In altri casi si darebbe una solenne bastonatura a tutti coloro che fanno i “Best of...”, i “Live at...”, i “Remasterized”, le reunion, i dischi con le “bonus tracks”, le ristampe.

Qui no.

Intanto perchè da la possibilità (e la scusa) al mite recensore di trattare di un gruppo FONDAMENTALE per chiunque voglia avere uno straccio di formazione sulla musica moderna. Poi perchè il disco in questione (uscito nel 1983, per la Slash records) è composto da gemme di rara bellezza che da sole varrebbero l’acquisto e che qui sono accompagnate da alcuni demo, da 2 brani che formavano un singolo mai ripreso su LP e da diversi brani live (contenuti nel secondo cd) registrati anni prima del loro esordio discografico e pubblicati solo dal 1983 in poi. Questo dimostra che gran parte del materiale dei Violent Femmes è stato centellinato nei 3 dischi usciti nella prima metà degli anni Ottanta.

La prima cosa che colpisce è che il disco non è consegnato all’epoca cui appartiene, non “suona” anni Ottanta, nè appartiene a un genere immediatamente identificabile. Rock alternativo, si chiamava così, e più di tutte le definizioni voleva dire tutto e nulla anche se piange il cuore pensare a cosa oggi viene definito nello stesso modo.

Un disco acustico: oltre alla sgangherata chitarra e al violino di Gordon Gano, c’era il basso acustico e lo xilofono di Brian Ritchie più secchi e strumenti “spazzatura” (come il tranceaphone) inventati dal percuotitore Victor de Lorenzo.

Un disco di punk minimale: per l’urgenza dei temi, per il senso di decadenza, per l’apparente mancanza di rigore tecnico, per l’impatto. Un disco perfetto: nella sua disarmante semplicità, nella copertina (con la foto della bambina che sbircia all’interno), nei singoli brani, nella capacità di esprimere melodia nonostante lo sferragliare degli strumenti e l’andamento incerto, lo-fi ante litteram.

Un disco blues: nei racconti dei testi (malumori ed esaltazioni quotidiane sul filo sessual-esistenziale), nelle galoppate strumentali r&b, nella visceralità, nei riferimenti alla tradizione gospel e bluegrass, nella scelta minima e povera degli strumenti.

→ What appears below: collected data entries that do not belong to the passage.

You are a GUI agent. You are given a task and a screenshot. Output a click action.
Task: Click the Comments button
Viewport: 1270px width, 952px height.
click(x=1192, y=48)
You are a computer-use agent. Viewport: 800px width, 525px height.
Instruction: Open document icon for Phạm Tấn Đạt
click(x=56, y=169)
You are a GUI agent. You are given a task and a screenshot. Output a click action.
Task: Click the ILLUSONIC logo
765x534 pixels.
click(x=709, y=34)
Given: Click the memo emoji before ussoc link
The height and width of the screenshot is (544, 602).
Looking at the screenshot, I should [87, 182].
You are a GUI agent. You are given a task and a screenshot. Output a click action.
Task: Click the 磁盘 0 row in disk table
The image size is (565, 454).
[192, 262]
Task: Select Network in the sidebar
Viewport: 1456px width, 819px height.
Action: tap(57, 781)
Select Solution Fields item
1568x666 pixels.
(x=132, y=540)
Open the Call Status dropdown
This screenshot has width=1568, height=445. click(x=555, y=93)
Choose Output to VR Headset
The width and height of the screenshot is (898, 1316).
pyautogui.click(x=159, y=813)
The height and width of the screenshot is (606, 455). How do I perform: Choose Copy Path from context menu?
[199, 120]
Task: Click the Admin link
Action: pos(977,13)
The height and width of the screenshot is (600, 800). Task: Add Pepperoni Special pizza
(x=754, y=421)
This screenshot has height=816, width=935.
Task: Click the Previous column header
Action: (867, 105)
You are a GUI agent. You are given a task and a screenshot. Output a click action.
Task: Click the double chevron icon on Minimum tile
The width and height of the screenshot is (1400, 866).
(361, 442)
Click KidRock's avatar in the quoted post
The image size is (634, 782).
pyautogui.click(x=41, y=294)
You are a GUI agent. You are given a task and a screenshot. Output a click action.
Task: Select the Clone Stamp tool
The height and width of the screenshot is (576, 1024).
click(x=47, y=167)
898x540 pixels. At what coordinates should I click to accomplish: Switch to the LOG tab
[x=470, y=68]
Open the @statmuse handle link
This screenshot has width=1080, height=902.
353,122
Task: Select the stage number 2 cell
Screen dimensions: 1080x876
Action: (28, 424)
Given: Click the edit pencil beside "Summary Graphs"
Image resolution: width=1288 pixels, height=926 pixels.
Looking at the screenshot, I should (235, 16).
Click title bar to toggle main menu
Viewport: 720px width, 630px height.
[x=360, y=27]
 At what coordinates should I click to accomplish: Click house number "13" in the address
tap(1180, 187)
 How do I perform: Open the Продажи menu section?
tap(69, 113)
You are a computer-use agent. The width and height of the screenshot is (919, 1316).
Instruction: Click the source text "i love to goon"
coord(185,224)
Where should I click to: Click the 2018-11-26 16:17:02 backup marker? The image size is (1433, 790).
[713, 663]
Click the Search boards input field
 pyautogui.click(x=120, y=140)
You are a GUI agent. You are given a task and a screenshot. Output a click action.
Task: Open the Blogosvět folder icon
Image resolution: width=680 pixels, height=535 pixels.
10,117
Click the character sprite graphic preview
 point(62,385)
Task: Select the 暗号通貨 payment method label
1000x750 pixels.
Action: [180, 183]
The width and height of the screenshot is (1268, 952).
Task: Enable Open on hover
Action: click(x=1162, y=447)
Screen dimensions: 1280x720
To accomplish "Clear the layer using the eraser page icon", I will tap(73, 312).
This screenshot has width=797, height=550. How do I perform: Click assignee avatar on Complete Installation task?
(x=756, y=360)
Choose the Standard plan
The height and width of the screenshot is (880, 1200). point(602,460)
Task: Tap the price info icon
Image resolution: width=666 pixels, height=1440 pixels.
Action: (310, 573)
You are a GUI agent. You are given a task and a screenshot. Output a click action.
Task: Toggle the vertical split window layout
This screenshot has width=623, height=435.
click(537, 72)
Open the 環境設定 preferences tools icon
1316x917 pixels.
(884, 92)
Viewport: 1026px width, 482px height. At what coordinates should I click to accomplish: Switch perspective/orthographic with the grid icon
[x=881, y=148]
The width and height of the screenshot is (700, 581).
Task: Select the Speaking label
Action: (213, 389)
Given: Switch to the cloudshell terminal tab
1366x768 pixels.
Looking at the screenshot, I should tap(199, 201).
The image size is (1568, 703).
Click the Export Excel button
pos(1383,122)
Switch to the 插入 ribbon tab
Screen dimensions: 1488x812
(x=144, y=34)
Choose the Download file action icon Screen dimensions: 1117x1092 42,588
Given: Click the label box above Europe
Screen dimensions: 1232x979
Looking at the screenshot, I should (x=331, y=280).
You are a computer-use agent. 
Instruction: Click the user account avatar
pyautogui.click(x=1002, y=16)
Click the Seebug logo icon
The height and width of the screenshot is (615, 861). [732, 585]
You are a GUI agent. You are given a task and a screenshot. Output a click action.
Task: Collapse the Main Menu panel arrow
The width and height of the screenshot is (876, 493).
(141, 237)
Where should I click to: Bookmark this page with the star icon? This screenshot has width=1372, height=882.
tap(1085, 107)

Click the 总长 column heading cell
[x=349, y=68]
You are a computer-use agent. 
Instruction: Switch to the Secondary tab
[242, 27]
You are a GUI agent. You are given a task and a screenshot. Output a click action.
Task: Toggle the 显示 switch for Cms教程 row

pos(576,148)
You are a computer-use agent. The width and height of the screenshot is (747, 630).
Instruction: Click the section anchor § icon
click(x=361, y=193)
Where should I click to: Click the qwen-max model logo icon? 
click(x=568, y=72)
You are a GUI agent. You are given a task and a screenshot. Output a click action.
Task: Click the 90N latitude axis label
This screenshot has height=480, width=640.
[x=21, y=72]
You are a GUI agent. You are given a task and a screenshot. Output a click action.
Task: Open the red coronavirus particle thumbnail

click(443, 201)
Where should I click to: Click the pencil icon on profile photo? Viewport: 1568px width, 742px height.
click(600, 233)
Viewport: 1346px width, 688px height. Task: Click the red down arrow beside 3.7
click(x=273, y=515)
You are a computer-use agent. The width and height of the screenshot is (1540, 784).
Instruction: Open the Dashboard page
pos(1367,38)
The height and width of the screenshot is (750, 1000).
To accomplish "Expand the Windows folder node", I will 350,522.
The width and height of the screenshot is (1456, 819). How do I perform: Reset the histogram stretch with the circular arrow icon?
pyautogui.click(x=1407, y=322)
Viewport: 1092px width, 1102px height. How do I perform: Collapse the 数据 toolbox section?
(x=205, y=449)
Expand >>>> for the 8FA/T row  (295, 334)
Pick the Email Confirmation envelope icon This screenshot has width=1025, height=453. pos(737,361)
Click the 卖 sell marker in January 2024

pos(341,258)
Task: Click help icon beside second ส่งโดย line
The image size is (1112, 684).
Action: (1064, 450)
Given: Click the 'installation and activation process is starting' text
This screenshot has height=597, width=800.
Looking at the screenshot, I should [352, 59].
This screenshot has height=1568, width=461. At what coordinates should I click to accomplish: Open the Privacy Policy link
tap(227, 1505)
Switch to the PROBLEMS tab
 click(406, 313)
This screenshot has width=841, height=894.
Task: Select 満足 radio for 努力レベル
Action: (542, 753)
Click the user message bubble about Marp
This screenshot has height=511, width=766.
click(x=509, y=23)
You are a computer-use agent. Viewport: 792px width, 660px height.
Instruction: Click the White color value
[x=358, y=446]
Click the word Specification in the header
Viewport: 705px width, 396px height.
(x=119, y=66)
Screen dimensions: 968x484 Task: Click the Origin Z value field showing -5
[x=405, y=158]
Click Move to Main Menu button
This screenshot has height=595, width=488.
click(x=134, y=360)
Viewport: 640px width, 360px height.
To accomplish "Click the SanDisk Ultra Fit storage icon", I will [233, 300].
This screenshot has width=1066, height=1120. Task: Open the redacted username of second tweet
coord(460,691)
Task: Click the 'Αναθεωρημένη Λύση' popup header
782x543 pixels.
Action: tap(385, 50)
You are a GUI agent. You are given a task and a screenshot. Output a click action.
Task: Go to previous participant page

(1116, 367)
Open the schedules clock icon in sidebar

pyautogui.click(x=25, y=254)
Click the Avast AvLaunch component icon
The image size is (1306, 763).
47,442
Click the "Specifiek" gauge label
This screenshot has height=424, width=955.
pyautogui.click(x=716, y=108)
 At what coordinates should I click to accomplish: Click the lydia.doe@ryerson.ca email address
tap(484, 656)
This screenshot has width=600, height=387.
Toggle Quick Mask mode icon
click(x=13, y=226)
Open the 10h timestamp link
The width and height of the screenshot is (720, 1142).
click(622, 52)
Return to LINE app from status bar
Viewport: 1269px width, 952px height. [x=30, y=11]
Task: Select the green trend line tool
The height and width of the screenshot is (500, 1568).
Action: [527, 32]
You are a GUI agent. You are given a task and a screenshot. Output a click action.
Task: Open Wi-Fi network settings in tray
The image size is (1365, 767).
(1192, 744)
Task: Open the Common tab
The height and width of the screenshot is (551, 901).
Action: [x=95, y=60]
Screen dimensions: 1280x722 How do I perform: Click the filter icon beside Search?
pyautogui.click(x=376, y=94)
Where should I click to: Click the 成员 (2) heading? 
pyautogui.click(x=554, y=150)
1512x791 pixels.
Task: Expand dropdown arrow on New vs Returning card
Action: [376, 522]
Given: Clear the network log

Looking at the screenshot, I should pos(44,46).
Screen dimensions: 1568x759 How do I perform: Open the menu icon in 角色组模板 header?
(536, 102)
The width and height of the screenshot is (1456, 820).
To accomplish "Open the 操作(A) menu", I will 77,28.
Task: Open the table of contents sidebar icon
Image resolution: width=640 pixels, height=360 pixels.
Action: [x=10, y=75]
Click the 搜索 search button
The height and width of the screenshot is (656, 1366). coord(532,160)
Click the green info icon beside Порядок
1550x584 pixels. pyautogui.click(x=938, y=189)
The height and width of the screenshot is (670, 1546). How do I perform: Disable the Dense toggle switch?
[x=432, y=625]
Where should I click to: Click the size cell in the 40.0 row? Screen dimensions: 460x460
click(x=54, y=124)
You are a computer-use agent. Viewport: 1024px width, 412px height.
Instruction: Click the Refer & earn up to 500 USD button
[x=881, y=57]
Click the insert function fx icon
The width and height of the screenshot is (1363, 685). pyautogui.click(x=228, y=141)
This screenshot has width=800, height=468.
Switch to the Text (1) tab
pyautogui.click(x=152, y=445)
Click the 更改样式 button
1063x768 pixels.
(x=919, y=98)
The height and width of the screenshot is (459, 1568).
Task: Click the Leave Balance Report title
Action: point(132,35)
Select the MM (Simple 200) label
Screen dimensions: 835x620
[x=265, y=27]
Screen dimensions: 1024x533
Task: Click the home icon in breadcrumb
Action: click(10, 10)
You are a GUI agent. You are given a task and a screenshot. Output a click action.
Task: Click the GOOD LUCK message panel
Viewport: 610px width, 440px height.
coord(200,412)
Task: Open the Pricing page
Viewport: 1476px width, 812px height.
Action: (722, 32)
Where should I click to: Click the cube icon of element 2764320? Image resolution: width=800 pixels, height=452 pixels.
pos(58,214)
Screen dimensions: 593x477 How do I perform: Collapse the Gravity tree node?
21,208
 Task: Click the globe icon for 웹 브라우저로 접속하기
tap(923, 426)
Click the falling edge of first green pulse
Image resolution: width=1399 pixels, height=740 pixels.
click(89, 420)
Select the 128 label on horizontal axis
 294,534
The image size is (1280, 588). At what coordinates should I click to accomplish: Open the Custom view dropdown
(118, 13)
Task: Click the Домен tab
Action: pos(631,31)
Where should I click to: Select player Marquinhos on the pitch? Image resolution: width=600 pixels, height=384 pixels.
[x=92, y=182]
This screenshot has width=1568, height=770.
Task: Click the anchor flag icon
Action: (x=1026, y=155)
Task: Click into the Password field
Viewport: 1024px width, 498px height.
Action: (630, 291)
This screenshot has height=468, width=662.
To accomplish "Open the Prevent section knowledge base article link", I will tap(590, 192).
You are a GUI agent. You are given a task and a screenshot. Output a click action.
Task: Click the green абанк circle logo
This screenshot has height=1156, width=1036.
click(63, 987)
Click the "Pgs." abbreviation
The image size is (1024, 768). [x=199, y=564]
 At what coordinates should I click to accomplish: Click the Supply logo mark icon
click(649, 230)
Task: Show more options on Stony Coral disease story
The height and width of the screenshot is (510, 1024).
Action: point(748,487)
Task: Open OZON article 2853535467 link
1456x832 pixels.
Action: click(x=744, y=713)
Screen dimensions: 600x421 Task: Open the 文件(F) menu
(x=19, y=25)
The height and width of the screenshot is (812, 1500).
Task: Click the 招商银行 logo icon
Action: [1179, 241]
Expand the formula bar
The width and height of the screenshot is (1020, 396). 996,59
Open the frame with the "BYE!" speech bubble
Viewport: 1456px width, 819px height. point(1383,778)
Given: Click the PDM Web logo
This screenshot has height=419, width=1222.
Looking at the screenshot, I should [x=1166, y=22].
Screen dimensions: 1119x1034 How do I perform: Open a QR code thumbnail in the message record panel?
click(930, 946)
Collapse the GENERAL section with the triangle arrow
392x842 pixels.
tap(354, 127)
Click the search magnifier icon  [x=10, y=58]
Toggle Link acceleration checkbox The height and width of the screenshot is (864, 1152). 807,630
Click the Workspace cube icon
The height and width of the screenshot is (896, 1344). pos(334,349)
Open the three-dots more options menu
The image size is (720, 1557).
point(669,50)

Il trio di Milwakee non lascerà eredi diretti, e questo la dice lunga sulla sua originalità, ma nel saldo finale degli ultimi trent’anni di musica hanno posto un sigillo serio. I due cd di questa ristampa li cattura proprio nel momento in cui stavano dando fuoco alle polveri, tra l’ufficialità del primo disco, qualche inedito e le “prove” per quello che verrà con “Halloweed ground” (1984), secondo disco della band, solo perchè edito dopo, ma altrettanto importante. “The blind Leading The Naked” (1986) pur molto bello sarà, inevitabilmente, meno originale e geniale. Una reunion dei tre, ormai dediti chi al gospel chi all’avanguardia jazz, avverrà nel 1988 con l’album “3”, più vario e meno coerente con la cifra stilistica delle Violent Femmes, inimitabile persino per loro stessi.